Legislative District 11

Karen DeMasters | October 13, 2011
If the Democrats turn out in force -- a big if in an off-year election -- they may be able to sweep the field in the newly redistricted 17th

The November election will determine if the newly reconfigured 11th Legislative District has been altered enough to give Democrats a chance at any of the three seats, all held by Republican women.

Although all the Republicans are veterans, only one — Mary Pat Angelini — is truly an incumbent. Assemblywoman Angelini is seeking her third term. Sen. Jennifer Beck and Assemblywoman Caroline Casagrande both currently represent the neighboring 12th District. They are running in the 11th because their hometowns — Beck is from Red Bank and Casagrande is from Colts Neck — were moved due to redistricting.

The Democratic ticket features Raymond Santiago, an attorney, for the Senate seat, and Vin Gopal, a small-business owner, and Kathleen Horgan, a councilwoman in Red Bank, for the Assembly.

A wildcard in the race is Dan Jacobson, who served a term in the Assembly in the early 1990s and now publishes the alternative Tri-City News based in Asbury Park.

The highly Republican Wall Township was taken out of the district, and the new 11th now contains Asbury Park, Neptune, and Freehold borough, all dominated by Democrats. In fact, the district now has a strong Democratic majority with 36,000 Democrats and 26,000 Republicans registered in the district since the districts were redrawn after the 2010 census.

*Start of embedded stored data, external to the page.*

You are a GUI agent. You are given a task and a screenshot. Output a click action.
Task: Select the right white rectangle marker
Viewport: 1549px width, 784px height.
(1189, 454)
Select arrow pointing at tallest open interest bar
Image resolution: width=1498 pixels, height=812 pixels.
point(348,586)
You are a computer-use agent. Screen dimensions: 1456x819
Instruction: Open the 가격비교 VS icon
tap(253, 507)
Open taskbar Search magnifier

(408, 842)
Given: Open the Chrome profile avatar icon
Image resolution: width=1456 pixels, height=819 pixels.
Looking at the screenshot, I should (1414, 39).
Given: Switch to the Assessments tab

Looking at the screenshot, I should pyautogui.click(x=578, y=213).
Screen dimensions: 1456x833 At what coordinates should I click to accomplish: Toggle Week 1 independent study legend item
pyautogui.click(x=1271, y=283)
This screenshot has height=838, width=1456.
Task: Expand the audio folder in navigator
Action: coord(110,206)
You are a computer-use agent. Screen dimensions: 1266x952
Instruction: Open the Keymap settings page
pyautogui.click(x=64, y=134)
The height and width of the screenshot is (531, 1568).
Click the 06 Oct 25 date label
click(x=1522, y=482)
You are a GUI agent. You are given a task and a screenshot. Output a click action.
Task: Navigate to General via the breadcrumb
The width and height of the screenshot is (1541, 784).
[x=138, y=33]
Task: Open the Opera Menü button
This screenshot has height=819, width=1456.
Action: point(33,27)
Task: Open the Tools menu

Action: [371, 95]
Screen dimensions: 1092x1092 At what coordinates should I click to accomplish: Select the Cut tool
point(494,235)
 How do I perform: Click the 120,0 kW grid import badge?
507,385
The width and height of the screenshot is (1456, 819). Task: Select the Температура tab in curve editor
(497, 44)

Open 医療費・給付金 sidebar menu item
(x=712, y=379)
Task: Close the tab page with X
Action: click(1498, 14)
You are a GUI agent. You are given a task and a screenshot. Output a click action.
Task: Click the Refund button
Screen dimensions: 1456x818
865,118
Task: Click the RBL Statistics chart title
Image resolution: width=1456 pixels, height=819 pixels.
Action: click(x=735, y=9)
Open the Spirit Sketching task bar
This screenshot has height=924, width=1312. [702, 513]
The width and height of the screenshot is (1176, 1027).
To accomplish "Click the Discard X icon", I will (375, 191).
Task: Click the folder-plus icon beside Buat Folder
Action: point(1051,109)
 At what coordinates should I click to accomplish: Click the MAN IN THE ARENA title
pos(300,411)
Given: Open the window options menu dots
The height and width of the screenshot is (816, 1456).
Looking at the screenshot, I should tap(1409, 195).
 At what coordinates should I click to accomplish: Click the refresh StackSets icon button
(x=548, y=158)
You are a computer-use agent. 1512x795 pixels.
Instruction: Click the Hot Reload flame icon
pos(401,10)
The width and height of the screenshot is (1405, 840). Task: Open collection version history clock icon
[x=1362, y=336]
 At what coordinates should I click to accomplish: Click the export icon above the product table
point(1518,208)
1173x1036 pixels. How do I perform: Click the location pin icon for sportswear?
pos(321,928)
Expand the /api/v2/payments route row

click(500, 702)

However, there are almost 70,000 voters who have no party declaration and a low turnout, off-year legislative race may not give the Democrats enough of a reason to come out to vote, so the Republicans are still favored.

In New Jersey’s off-year elections, the outcome often turns on who has the better get-out-the-vote organization.

Gov. Christie’s influence will also be considerable. The district is split between those who appreciate the spending cuts he has enacted and strong labor unions, who resent the job losses and benefit reductions the cuts have created. The New Jersey Education Association (NJEA) has a particularly strong presence in the district and the teachers are not happy with the governor. So even though he is not on the ballot, Christie’s reputation may hurt the Republican candidates.

Although gay marriage is a nonissue in many parts of the state, especially since the Democrats do not have enough votes to override the governor’s promised veto of a bill should it pass, it has become somewhat of an issue here. Sen. Jennifer Beck, who voted against gay marriage, said in an interview that her thinking has evolved and she would vote for the measure if it came up again. One of her running mates, Assemblywoman Mary Pat Angelini took the same position, though with some reluctance. The Democrats jumped on the “flip flop.”

The Republicans have an issue in their opponents’ relative inexperience in elective offices on the state level.

While Beck and Casagrande won their current seats by substantial margins, that was in their former 12th District.

A further question is how the African-American, Hispanic and, Asian American minority groups, which make up 35 percent of the population in the new 11th District, will vote. It’s possible they could increase the Democratic voting bloc.

Still, this November it is estimated 75 percent of those registered will not even bother to go to the polls.

The power of incumbency and the whims of independent voters are key variables that will affect the outcome in the new 11th District.